This section describes the syntax of the input language to asdlGen
. The
syntax is described using EBNF notation. Literal terminals are enclosed by
double quotes. Optional terms are enclosed in "[]
"'s. Terms which are
repeated zero or more times are enclosed in "{}
"'s. The description is
broken up in smaller subsection. Each subsection describes some fragment of
the syntax and its meaning.
upper | = | "A" | ... | "Z" |
lower | = | "a" | ... | "z" |
alpha | = | "_" | upper | lower |
alpha-num | = | alpha | "0"| ... | "9" |
typ-id | = | lower {alpha-num} |
con-id | = | upper {alpha-num} |
id | = | typ-id | con-id |
Notice that identifiers for types, typ-id, are in a different
lexical class from identifiers for constructors
con-id. Constructor identifiers must start with one uppercase
letter, while type identifiers must begin with one lowercase
letter. All identifiers must begin with a letter. Comments (not show
in the above syntax) begin with "--
" and continue to the end of
the line.
module | = | "module" id [ imports ]"{" { definitions } "}" |
imports | = | "(" { "imports" id } ")" |
An ASDL module declaration consists of the keyword "module"

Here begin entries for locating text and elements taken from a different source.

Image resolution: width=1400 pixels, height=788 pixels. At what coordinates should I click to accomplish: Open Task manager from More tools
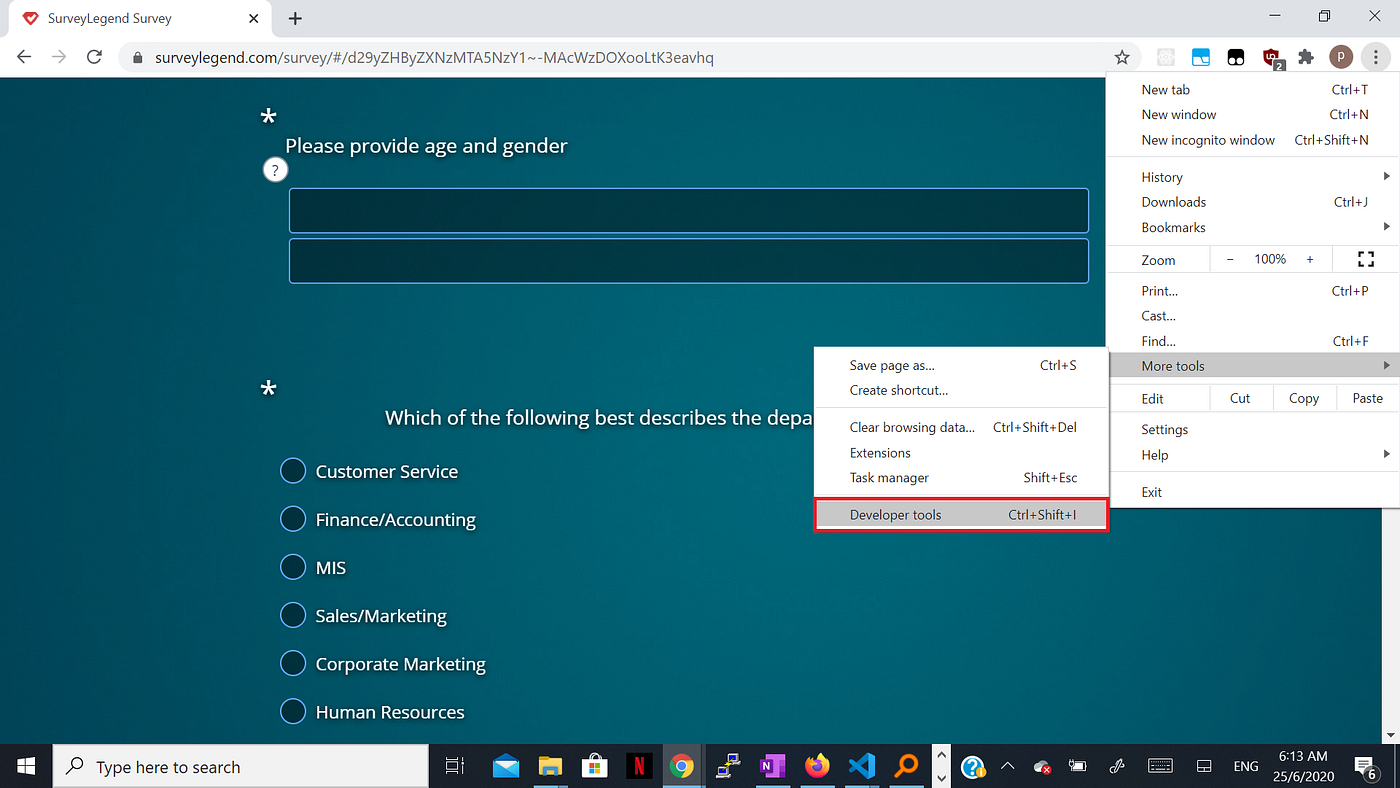click(889, 477)
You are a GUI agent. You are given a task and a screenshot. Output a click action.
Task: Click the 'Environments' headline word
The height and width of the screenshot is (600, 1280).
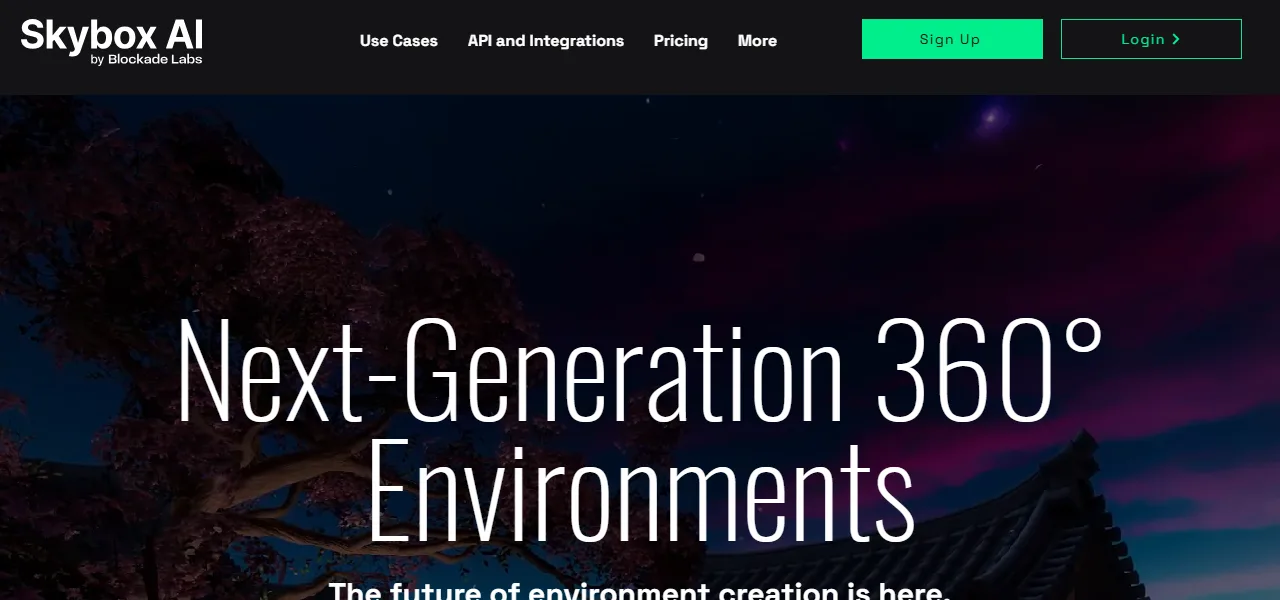point(640,490)
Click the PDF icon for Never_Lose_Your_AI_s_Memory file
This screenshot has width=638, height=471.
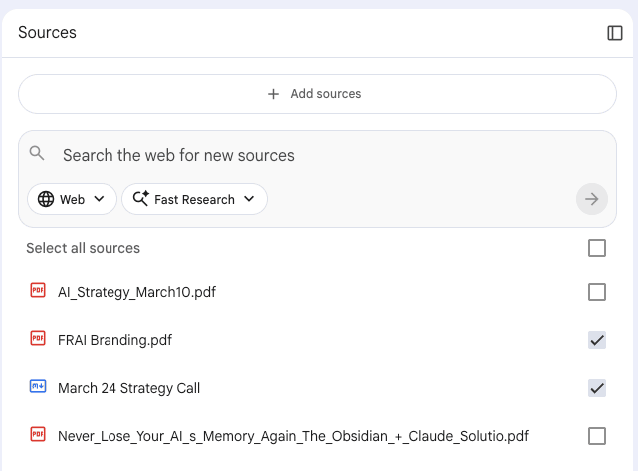38,435
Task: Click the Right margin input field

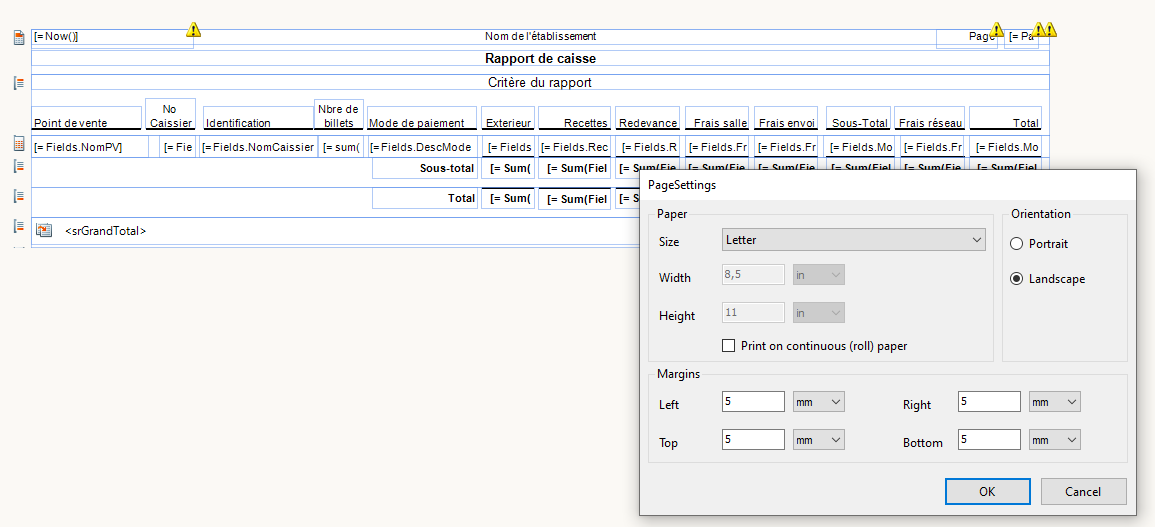Action: point(989,402)
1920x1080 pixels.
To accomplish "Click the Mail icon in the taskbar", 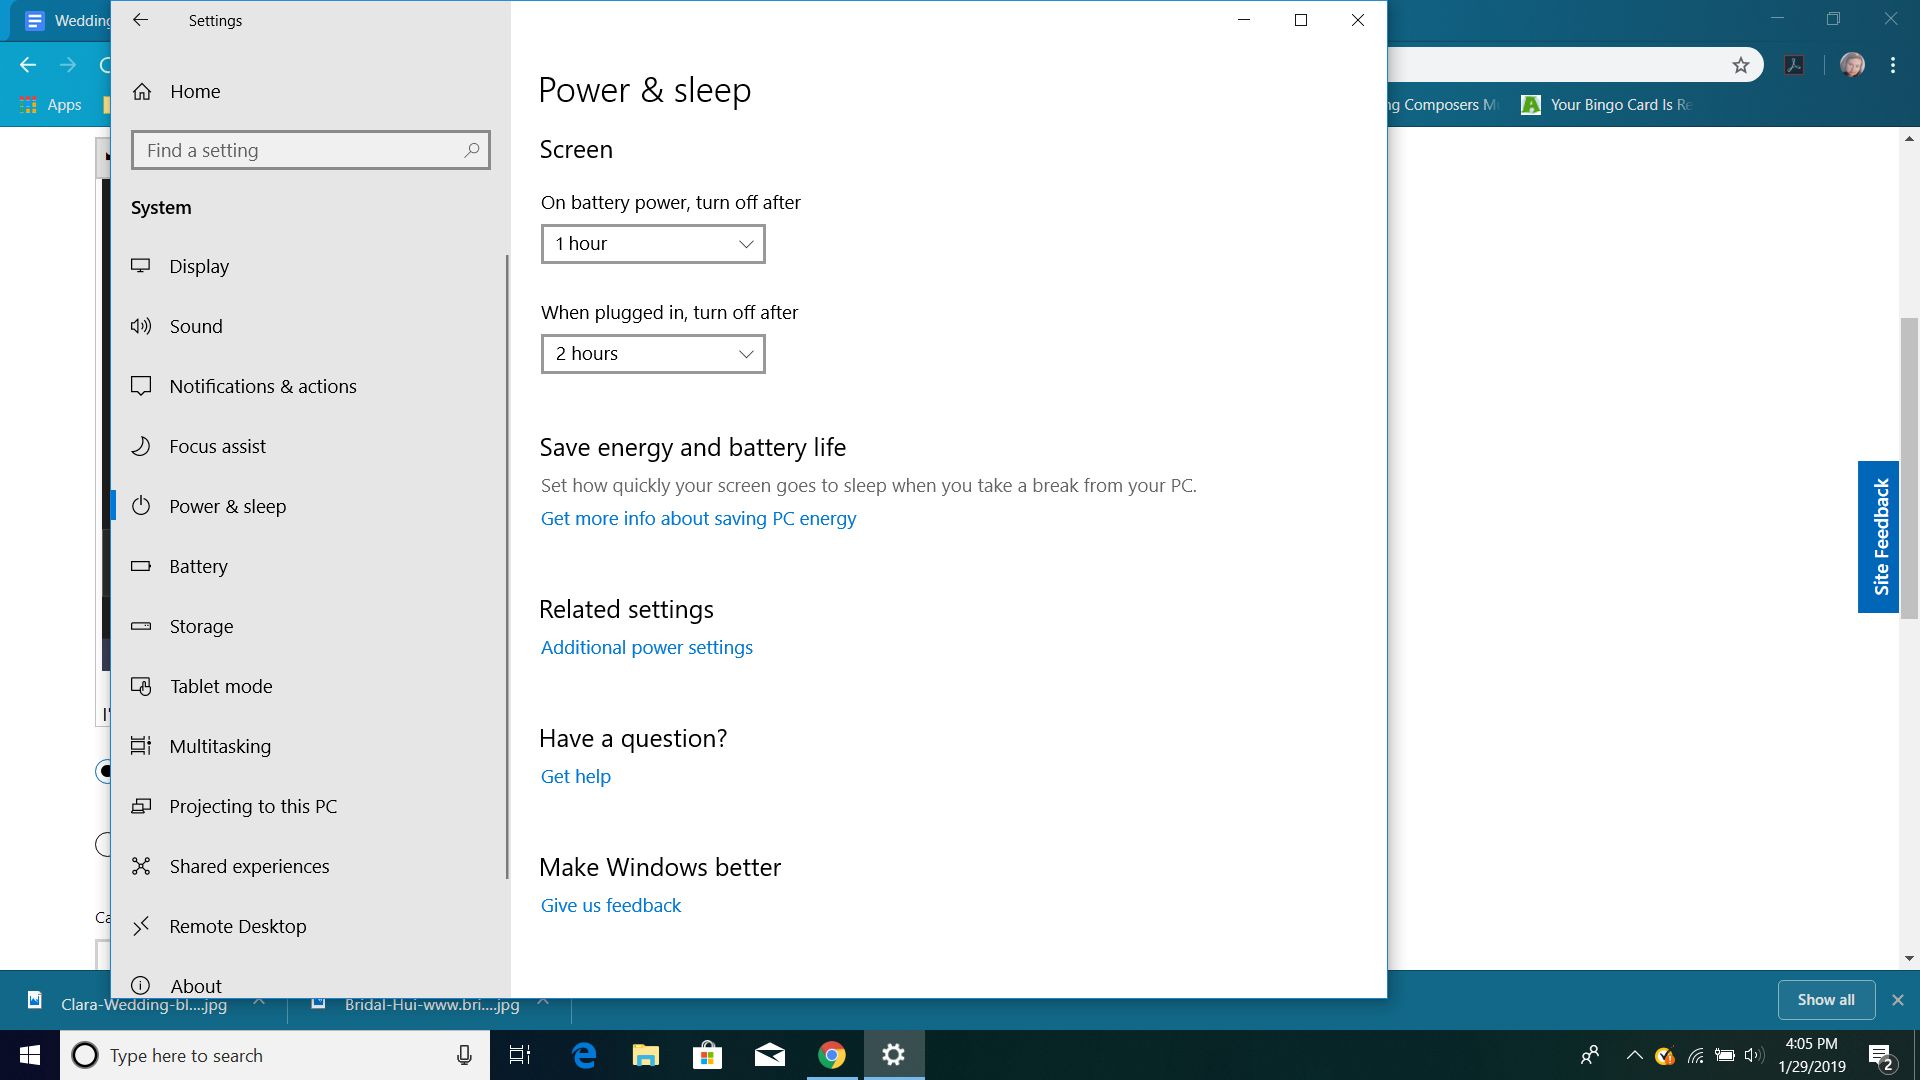I will pyautogui.click(x=769, y=1055).
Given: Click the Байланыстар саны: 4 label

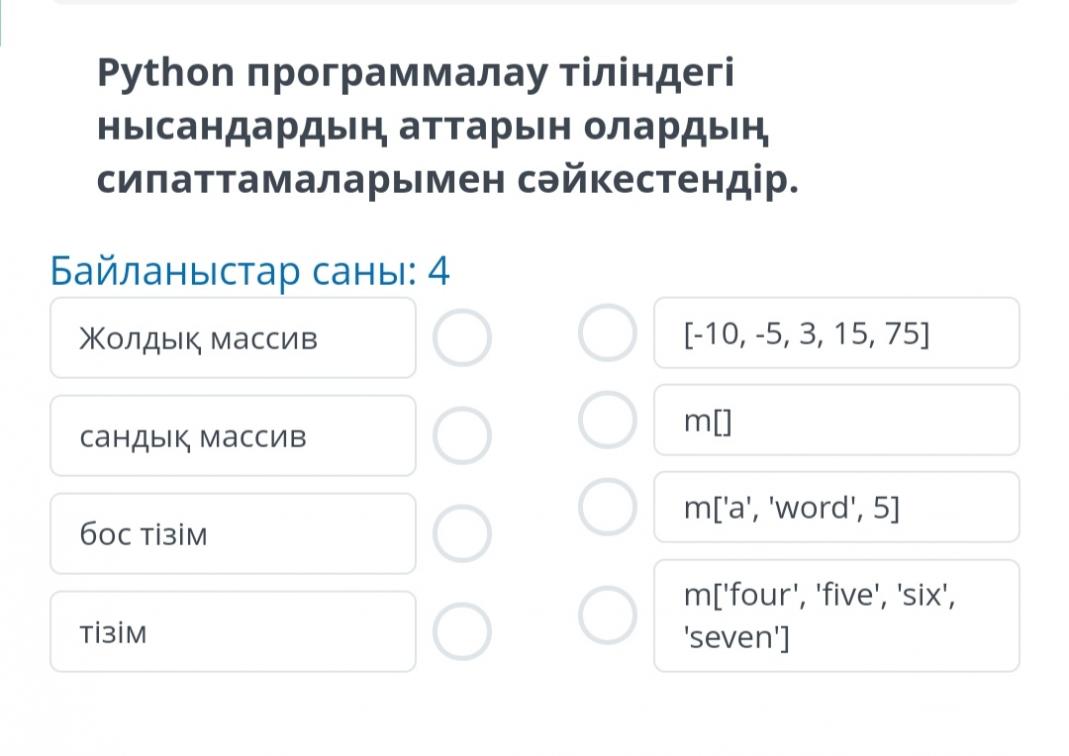Looking at the screenshot, I should coord(250,271).
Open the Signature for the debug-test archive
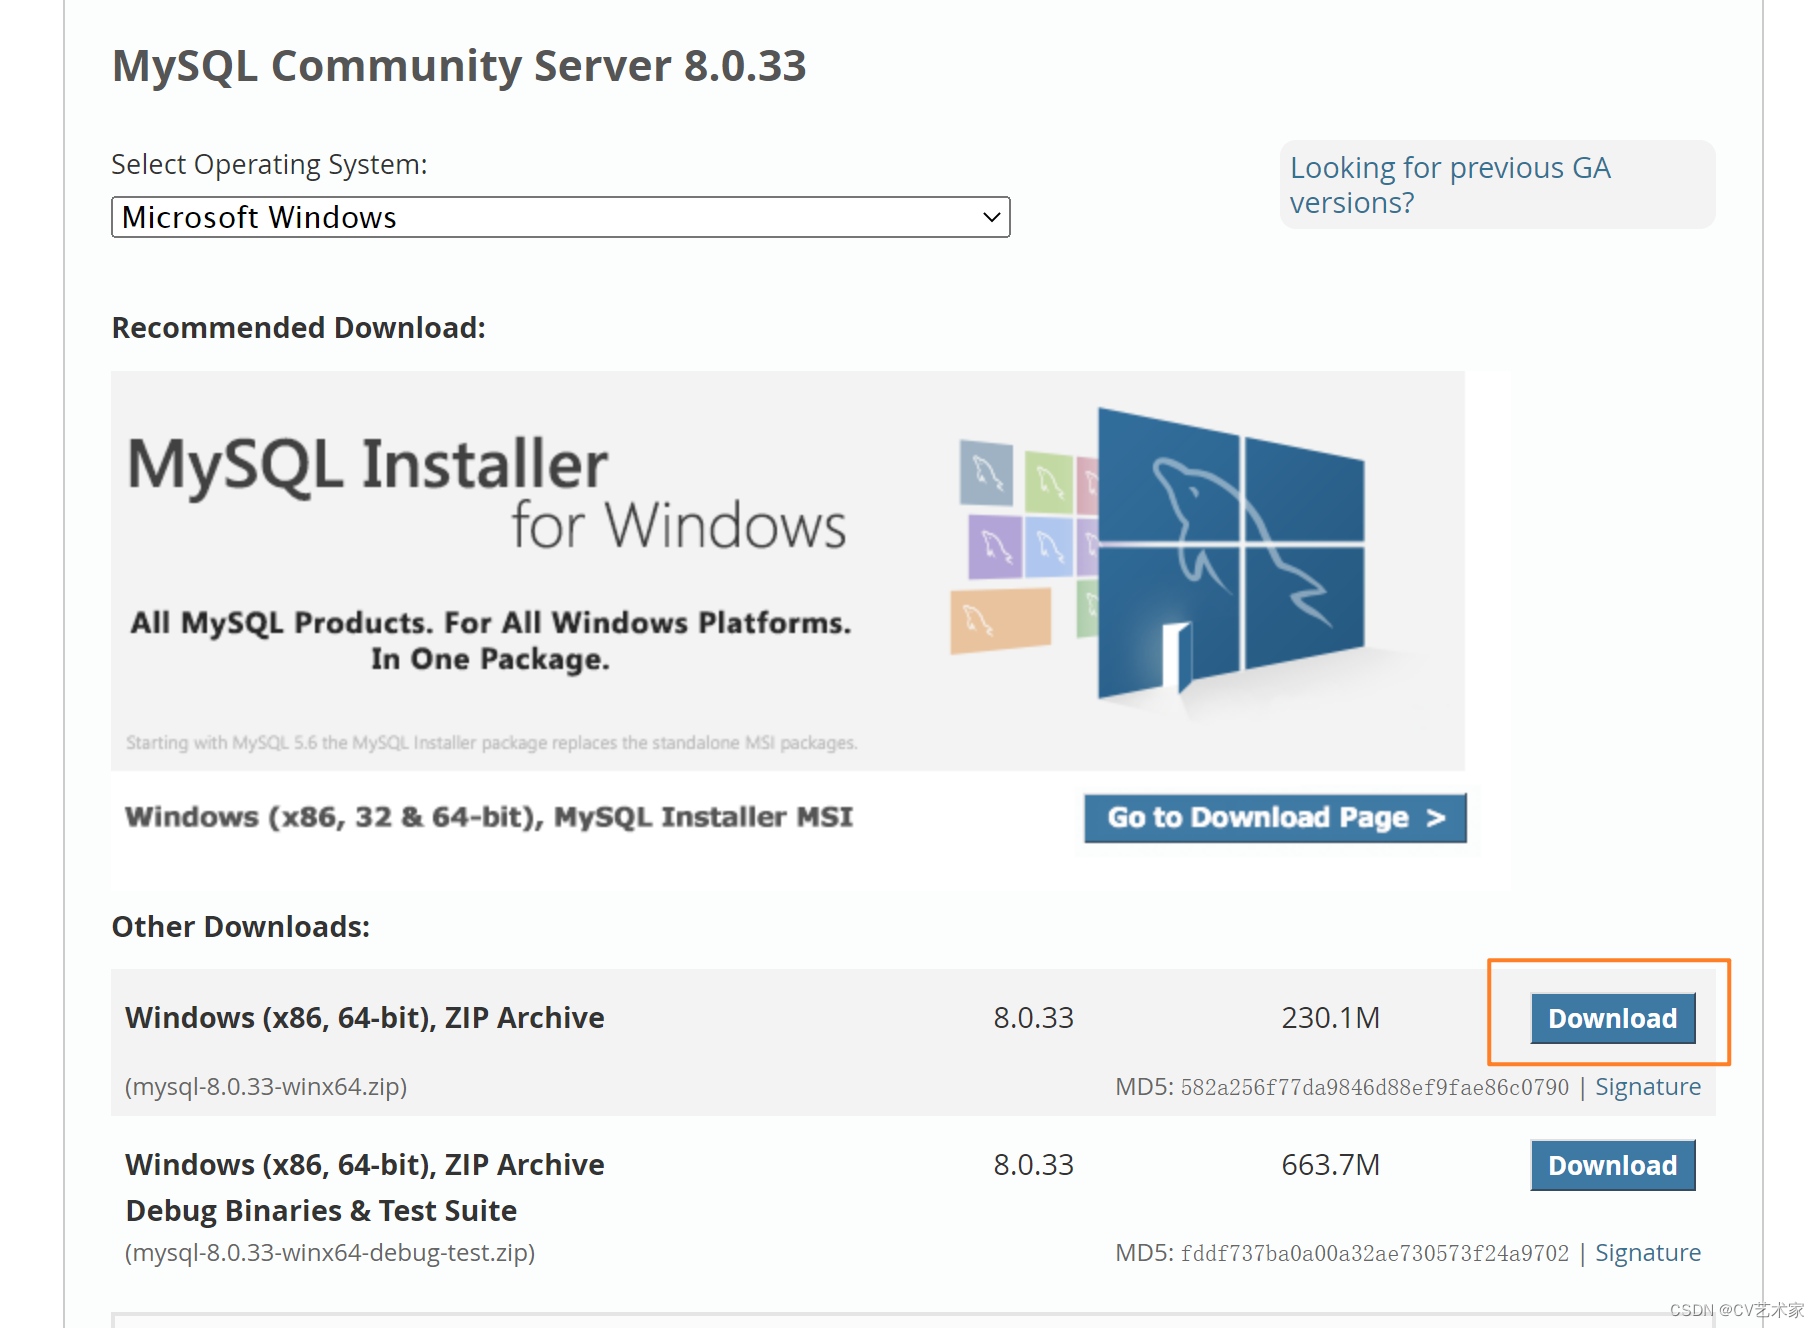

followed by an identifier, an optional set of imported modules, and a
sequence of type definitions enclosed in braces. For example the
following example declares modules A
, B
, and C
. B
imports types from A
. C
imports types from both A
and
B
. Imports cannot be recursive. It is an error for B
to
import C
, since C
also imports B
.
module A { ... }
module B (imports A) { ... }
module C (imports A
imports B) { ... }
To refer to a type imported from another module the type must
always be qualified by the module name from which is
imported. The following declares two different types called
"t
". One in the A
module and one in the B
module. The
type "t
" in the B
module defines a type "t
" that
recursively mentions itself and the type "t
" imported from the
A
module.
module A { t = ... }
module B (imports A) { t = T(A.t, t) | N ... }
definitions | = | {typ-id "=" type} |
type | = | sum-type | product-type |
product-type | = | fields |
sum-type | = | constructor {"|" constructor} |
["attributes" fields] | ||
constructor | = | con-id [fields] |
fields | = | "(" { field "," } field ")" |
field | = | [id "."]typ-id ["?"| "*"] [id] |
All type definitions occur within a module. They begin with a type identifier which is the name of the type. The name must be unique within the module. The order of definitions is unimportant. When translating type definitions from a module they are placed in what would be considered a module, package, or name-space of the same name. If a output language does not support such features and only has one global name space the module name is used to prefix all the globally exported identifiers.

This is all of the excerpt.